Decodable Levelled Readers

Seeing the phoneme–grapheme mapping in the 36 Pre-Readers and 16 Introductory Readers won’t matter to all children, but it will be life-changing for the one in four children with weak speech sound processing skills, and are high risk of dyslexia. It supports phonemic awareness and phonological working memory.
 

We don’t wait for children to struggle before taking action. We don’t take chances. We want every child to read easily and enjoy reading. At least 1 in 5 will need One, Two, Three and Away! with the Code Overlay.
 

Speedie Readies is an upstream approach to preventing the Dyslexia Paradox.

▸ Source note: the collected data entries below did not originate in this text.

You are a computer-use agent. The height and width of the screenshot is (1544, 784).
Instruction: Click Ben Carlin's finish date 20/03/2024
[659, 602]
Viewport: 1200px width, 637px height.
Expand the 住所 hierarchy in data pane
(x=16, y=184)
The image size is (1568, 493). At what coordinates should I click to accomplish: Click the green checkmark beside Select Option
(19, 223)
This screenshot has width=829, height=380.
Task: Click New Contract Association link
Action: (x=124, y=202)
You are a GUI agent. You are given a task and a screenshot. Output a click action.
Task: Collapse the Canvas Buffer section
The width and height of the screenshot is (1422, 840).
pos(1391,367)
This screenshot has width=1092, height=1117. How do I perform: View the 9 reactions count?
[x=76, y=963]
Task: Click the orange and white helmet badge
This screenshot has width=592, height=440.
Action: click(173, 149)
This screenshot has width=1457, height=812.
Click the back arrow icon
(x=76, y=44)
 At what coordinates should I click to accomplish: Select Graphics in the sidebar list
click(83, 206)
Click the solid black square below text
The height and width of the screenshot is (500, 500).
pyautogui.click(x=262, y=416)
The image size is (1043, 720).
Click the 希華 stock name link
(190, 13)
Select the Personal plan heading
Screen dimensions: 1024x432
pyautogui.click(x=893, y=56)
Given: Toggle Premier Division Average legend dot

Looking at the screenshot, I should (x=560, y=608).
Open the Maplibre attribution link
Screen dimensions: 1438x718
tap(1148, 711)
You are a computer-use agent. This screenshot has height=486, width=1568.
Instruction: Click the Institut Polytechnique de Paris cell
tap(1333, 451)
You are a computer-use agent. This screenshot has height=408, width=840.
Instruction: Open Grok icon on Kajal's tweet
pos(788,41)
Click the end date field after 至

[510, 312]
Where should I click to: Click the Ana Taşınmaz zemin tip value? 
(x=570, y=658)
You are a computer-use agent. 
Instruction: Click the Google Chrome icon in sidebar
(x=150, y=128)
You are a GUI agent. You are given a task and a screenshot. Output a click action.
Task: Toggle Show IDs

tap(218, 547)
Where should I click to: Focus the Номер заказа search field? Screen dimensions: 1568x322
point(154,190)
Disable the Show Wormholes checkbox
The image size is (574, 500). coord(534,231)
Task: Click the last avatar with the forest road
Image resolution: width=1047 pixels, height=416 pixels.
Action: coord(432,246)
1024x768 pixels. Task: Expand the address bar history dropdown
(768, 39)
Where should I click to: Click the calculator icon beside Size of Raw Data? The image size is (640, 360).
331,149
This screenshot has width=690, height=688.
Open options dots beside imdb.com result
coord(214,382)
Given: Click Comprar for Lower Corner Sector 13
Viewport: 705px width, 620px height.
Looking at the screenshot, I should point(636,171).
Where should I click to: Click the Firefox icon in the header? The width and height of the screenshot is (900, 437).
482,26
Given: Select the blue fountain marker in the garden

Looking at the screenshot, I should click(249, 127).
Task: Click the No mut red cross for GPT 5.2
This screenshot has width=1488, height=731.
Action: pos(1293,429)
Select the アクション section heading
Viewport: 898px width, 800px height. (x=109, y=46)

Start the 36 Pre-Readers in Term 2 of Reception or once children are secure with the first core GPCs, typically s a t p i n m d g o c k ck e u r h b f l ll ss, they are ready to begin the mapped Pre-Readers.. In Term 1, introduce the characters in The Village With Three Corners using these books:
https://www.speediereadies.com/introducing-the-series


Read these with the children in Term 1 so that when they begin the Pre-Readers in Term 2, they’ve already had a term of systematic phonics, understand the concept of phoneme–grapheme mapping, and know how to “follow the sounds to say the words”. The Phonemies are phoneme symbols.

They’ll be ready to explore the books because the code is shown, and they’ll also be excited to read them because the characters in The Village With Three Corners are already familiar.
 

There are 36 Pre-Readers and 16 Introductory Readers, each available in three versions:
• graphemes shown (Code Mapped)
• graphemes with their sound value shown (Monster Mapped)
• regular text

 

There are also 20 Blue Platform Readers and 20 Main Readers, plus the 10 Red, 10 Green and 10 Yellow Plaform readers. By the end of the Main Readers, children are independent readers who read with fluency and comprehension, and for pleasure.
 

By the Blue Platform stage, they no longer need the Code Overlay. Some hardly need any letters and sounds (code cue) support from the beginning, but it ensures that children at risk have the phonemic awareness and phonological working memory support needed to prevent the Dyslexia Paradox.

From Term 2 of Reception, the focus shifts to reading for pleasure. Not as a distant hope following books written only to practise grapheme recognition and blending, but as a lived experience. Children develop reading behaviours and an identity as readers who choose to read and can’t wait to dive into the next book.